Political times getting strange
Published: March 11, 2008
Times like these drove Rod Serling to a career of chain-smoking and penning screenplays about such things as mysterious furry monsters lurking on airplane wings. Conservatism's biggest mouth urges his listeners to switch parties for a day and vote for Clinton - Hillary, no less - in the Texas Democratic primary. An Illinois lawmaker who scarcely has finished going through his U.S. Senate orientation handbook is leading presidential election polls. And a political relic named John McCain, whom conservatives revile, is the GOP's last man standing.
If this is not sufficiently bizarre, consider that Rush Limbaugh is taking credit for Hillary's campaign-saving win in the Lone Star state, and the numbers back him. Although Barack Obama still edged Hillary 53 to 46 percent among Republican crossover voters in Texas, the margin was far narrower than in previous contests, in which Obama routinely took two-thirds of the GOP switch vote.
The motive driving what is being referred to as the Limbaugh Effect was to throw the rival party into chaos by depriving Obama of what was to have been a coronation in last week's crossroads primaries.
Limbaugh also believes that Hillary is a more beatable foe for McCain, who now has the luxury of preparing for the big November showdown while Democrats slug it out over which candidate the country would prefer to be at the receiving end of an emergency 3 a.m. phone call at the White House. On this point, it has to be acknowledged that the Clintons have a decided advantage on the subject of late-night emergencies on Pennsylvania Avenue, although Hillary probably had something other than bimbo eruptions in mind.
Whether conservative radio's king yapper wields the sort of clout he imagines remains a subject for debate. A more intriguing question might be whether Limbaugh's tactics - comically being decried by leftist pundits - will produce the effect for which he most surely longs, putting another Republican, even one with McCain's dubious conservative credentials, in the Oval Office.

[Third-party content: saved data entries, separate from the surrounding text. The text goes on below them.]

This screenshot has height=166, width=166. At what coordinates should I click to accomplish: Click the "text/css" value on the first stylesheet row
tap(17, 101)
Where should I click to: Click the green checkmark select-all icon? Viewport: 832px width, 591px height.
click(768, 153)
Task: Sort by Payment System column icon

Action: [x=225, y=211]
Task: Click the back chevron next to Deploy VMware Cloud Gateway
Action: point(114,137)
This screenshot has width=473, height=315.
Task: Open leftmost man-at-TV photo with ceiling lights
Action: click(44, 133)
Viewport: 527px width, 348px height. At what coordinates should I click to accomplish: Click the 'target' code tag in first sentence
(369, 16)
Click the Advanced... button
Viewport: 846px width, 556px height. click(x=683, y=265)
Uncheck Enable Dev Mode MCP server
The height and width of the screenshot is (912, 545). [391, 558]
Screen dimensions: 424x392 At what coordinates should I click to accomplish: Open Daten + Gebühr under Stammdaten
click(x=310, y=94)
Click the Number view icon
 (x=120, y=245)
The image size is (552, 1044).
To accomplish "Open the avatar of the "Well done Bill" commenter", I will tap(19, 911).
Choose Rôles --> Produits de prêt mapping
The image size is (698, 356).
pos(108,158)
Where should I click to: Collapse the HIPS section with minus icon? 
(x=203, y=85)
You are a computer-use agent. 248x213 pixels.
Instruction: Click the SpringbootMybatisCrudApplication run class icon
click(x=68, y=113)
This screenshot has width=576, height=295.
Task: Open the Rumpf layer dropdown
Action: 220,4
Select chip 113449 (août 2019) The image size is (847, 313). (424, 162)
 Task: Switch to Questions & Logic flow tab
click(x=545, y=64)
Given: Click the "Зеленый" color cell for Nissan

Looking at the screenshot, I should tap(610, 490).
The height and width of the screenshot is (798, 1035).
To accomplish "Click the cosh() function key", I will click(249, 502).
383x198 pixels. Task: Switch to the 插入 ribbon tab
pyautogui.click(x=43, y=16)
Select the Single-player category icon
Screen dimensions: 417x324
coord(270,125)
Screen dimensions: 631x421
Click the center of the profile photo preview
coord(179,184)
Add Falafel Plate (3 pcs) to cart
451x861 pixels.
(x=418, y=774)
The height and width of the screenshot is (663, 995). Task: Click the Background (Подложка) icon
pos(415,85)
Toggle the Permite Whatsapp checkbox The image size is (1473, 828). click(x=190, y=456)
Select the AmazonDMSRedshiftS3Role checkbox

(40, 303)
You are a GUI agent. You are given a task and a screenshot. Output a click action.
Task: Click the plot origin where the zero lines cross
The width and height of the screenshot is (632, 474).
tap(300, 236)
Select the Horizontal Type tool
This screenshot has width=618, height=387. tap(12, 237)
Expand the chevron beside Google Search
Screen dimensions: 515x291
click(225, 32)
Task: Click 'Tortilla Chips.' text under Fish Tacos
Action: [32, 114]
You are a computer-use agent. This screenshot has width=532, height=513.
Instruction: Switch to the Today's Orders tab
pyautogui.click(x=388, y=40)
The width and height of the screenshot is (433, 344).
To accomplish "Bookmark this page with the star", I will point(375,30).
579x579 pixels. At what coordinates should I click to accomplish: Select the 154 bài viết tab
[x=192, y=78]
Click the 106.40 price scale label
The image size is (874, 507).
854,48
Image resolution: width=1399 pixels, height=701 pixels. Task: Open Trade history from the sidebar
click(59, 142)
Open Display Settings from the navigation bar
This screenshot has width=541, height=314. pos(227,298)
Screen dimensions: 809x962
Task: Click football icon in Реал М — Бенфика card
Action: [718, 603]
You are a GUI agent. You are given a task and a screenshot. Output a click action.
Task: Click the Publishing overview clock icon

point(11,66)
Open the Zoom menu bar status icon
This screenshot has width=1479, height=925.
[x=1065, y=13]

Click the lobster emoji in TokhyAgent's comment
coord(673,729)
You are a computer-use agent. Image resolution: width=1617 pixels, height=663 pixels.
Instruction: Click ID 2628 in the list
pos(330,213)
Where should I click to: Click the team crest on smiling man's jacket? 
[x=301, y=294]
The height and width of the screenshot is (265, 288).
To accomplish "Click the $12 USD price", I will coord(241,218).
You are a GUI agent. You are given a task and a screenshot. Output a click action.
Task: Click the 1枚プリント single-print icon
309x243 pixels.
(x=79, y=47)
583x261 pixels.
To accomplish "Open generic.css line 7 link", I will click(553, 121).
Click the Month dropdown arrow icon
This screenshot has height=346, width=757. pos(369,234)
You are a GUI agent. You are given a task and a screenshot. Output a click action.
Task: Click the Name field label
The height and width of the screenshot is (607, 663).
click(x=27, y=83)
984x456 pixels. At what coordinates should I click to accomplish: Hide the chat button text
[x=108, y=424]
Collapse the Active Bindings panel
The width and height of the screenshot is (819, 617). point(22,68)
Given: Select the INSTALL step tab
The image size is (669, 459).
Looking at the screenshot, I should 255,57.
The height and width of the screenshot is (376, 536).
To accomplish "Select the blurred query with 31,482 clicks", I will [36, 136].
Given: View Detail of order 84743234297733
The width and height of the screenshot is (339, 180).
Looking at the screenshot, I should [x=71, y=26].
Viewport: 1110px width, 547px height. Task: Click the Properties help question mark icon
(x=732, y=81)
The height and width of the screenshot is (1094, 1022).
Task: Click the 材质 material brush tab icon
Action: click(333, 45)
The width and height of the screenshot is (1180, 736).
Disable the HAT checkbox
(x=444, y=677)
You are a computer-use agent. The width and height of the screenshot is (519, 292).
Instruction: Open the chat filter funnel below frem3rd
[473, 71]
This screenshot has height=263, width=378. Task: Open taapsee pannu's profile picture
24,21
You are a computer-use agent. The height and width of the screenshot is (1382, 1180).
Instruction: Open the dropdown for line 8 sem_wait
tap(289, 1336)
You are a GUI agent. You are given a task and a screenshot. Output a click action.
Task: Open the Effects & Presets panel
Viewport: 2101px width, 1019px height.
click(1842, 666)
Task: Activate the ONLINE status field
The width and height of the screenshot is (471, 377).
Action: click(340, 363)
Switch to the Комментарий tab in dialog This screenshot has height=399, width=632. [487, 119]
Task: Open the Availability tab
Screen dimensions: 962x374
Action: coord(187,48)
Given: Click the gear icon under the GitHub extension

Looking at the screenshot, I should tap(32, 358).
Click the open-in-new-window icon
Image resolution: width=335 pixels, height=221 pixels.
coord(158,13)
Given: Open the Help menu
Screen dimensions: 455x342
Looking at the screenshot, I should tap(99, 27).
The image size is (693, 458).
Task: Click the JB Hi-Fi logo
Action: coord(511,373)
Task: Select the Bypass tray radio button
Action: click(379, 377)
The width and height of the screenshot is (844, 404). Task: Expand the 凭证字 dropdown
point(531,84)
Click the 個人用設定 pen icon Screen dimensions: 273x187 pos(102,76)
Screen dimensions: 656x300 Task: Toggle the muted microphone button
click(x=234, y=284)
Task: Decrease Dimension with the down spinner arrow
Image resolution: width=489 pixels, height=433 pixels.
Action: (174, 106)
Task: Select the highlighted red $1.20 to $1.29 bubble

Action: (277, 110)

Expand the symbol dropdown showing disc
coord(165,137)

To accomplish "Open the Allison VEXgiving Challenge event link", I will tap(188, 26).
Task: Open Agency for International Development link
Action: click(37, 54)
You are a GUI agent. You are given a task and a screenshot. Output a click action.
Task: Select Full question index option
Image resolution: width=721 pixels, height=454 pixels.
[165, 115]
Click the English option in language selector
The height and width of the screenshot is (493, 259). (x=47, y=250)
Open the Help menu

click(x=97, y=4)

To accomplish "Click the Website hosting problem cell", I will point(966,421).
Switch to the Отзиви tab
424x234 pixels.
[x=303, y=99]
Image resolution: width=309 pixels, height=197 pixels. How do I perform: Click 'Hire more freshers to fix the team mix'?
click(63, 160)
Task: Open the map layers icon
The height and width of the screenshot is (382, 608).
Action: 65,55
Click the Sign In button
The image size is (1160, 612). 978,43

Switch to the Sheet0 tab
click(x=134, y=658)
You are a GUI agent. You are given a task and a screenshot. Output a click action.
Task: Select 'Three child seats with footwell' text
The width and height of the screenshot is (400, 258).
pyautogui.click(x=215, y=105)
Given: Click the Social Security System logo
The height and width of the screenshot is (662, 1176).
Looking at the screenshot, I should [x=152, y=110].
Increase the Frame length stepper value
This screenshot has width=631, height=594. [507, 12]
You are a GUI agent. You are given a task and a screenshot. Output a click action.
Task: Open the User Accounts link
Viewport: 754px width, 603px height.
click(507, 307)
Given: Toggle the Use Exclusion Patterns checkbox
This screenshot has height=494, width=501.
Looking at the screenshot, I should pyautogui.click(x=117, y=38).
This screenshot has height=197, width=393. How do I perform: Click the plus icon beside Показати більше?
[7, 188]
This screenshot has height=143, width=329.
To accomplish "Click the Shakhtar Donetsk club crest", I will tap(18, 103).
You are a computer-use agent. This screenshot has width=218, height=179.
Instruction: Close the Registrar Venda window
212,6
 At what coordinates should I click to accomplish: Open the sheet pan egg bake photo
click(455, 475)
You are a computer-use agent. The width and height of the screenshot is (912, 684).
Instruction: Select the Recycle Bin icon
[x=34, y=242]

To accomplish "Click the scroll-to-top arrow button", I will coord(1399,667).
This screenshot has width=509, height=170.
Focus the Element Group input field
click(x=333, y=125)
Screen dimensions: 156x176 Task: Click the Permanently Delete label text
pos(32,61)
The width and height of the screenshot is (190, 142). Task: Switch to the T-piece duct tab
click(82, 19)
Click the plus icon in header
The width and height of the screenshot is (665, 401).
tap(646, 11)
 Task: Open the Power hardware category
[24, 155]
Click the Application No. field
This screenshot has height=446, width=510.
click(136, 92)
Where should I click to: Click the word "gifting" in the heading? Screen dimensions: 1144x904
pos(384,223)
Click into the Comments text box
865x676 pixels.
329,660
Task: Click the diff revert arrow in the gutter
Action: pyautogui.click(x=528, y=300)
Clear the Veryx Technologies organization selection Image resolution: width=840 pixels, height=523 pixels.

That task figures to be considerably more formidable than nudging a few radio proselytes into pulling the switch for Hillary amid the sound of their own schoolyard snickering. Only once since Harry Truman rode the coattails of VE Day and liberal icon Franklin D. Roosevelt's New Deal to presidential victory has a party managed to notch three straight presidential wins. That happened in 1988, when the first President Bush followed the mother of all conservative candidates, President Reagan, with a kinder, gentler victory over Democratic historical footnote Michael Dukakis.
This time around, McCain must follow a truly tough act in George W. Bush, who has bequeathed his beloved party with a still-unpopular war, a burgeoning recession, a monstrous deficit and approval ratings only slightly higher than those of Congress or Attila the Hun in Rome after his sacking of Italy in the 400s.
Worse yet, Democrats have pummeled Republicans in the critical realm of turnout, topping the GOP by an average 2-to-1 margin. That disparity has been fed in no small part by the intriguing duel at the top of the campaign between Clinton and Obama. Hillary's comeback in Texas likely will result in a tight race through summer and into the party's national convention in late August.
In the intervening period, the Democratic combatants will continue to control the attention of media while McCain strives to look busy and plot strategy against two candidates whose policies are near-identical but whose styles are a study in contrasts.
Limbaugh has acquired the substance of that for which he hoped - a resurgence by Hillary - but the evidence in November might well show an effect counter to his ultimate goal, the return of Republicans to their right, if not rightful, place atop American politics.